Stored entries:

┌────────

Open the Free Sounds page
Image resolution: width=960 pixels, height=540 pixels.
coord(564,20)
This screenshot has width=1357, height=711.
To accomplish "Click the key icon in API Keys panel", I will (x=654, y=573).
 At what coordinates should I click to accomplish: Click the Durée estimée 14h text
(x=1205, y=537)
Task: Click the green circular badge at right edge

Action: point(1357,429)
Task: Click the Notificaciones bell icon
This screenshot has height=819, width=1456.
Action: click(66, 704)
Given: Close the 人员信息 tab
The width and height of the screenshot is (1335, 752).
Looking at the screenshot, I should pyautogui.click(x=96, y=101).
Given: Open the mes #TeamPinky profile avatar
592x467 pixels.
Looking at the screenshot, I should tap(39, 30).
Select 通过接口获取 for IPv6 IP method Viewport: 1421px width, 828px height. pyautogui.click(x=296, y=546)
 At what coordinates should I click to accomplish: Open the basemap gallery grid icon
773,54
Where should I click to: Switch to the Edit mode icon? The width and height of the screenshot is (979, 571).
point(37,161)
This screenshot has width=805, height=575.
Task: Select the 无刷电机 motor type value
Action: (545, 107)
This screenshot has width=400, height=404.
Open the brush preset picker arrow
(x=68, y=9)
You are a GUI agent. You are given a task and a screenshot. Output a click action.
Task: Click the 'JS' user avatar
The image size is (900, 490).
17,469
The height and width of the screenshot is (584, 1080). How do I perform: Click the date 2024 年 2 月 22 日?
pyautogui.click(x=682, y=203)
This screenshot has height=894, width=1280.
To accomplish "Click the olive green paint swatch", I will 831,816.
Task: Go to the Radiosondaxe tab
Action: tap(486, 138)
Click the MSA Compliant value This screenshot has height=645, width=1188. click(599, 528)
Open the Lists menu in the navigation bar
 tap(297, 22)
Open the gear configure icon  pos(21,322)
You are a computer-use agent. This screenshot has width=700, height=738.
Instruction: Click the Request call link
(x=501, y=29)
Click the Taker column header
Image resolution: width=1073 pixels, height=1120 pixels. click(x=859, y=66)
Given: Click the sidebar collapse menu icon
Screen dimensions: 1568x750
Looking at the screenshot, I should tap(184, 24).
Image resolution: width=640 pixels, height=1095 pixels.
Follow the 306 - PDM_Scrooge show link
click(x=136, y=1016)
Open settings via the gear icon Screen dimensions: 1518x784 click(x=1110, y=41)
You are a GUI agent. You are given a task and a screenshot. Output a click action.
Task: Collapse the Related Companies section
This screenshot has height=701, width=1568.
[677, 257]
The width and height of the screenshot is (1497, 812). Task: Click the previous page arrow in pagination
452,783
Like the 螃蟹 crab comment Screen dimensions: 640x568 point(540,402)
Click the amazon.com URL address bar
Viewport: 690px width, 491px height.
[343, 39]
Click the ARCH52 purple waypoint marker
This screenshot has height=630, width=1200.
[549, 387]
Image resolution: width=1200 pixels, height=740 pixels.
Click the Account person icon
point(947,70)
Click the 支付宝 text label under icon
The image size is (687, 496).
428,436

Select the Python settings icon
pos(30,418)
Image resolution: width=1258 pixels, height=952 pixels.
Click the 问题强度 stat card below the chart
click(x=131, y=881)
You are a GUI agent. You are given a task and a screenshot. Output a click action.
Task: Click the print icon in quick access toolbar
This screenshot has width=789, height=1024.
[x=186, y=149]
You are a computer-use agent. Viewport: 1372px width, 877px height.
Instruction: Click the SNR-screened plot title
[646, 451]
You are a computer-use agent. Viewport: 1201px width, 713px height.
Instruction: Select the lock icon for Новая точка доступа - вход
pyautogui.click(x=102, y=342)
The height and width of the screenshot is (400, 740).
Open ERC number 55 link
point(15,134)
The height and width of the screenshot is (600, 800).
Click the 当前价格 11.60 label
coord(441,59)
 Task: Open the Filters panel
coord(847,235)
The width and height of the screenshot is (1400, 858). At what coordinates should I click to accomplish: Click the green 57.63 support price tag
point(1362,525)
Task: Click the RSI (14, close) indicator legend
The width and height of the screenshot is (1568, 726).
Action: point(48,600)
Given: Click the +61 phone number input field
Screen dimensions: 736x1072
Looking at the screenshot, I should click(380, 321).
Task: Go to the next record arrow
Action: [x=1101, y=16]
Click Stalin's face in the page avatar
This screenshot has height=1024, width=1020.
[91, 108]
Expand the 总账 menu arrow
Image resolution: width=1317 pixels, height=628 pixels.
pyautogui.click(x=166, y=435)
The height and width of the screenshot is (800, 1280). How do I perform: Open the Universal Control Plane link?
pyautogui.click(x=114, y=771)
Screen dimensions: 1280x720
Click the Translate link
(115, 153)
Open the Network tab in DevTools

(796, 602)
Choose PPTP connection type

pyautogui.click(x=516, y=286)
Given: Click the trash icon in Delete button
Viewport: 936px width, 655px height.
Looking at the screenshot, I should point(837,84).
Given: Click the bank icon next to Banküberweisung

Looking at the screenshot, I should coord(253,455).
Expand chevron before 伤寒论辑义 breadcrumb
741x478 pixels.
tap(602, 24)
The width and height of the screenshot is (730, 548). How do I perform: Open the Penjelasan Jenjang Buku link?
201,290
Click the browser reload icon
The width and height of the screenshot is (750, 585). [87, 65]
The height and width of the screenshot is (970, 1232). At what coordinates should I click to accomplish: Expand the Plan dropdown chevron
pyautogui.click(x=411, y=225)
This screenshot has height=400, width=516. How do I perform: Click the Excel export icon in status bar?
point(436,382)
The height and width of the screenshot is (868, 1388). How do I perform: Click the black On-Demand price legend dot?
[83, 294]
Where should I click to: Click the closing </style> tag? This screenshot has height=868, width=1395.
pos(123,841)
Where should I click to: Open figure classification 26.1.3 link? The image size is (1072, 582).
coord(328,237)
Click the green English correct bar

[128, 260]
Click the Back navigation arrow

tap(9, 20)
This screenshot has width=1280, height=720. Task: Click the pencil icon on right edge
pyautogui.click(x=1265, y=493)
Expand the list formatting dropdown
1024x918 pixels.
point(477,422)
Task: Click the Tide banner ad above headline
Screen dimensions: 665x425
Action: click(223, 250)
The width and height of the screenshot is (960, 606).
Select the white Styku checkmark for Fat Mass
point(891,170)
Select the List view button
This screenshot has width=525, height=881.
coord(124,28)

└────────

_Assignment_
Repeat the entries above verbatim, but only from the line that has "The width and height of the screenshot is (1400, 858)." down to the line that has "Given: Click the +61 phone number input field", inclusive.

_Answer box_
The width and height of the screenshot is (1400, 858). At what coordinates should I click to accomplish: Click the green 57.63 support price tag
point(1362,525)
Task: Click the RSI (14, close) indicator legend
The width and height of the screenshot is (1568, 726).
Action: point(48,600)
Given: Click the +61 phone number input field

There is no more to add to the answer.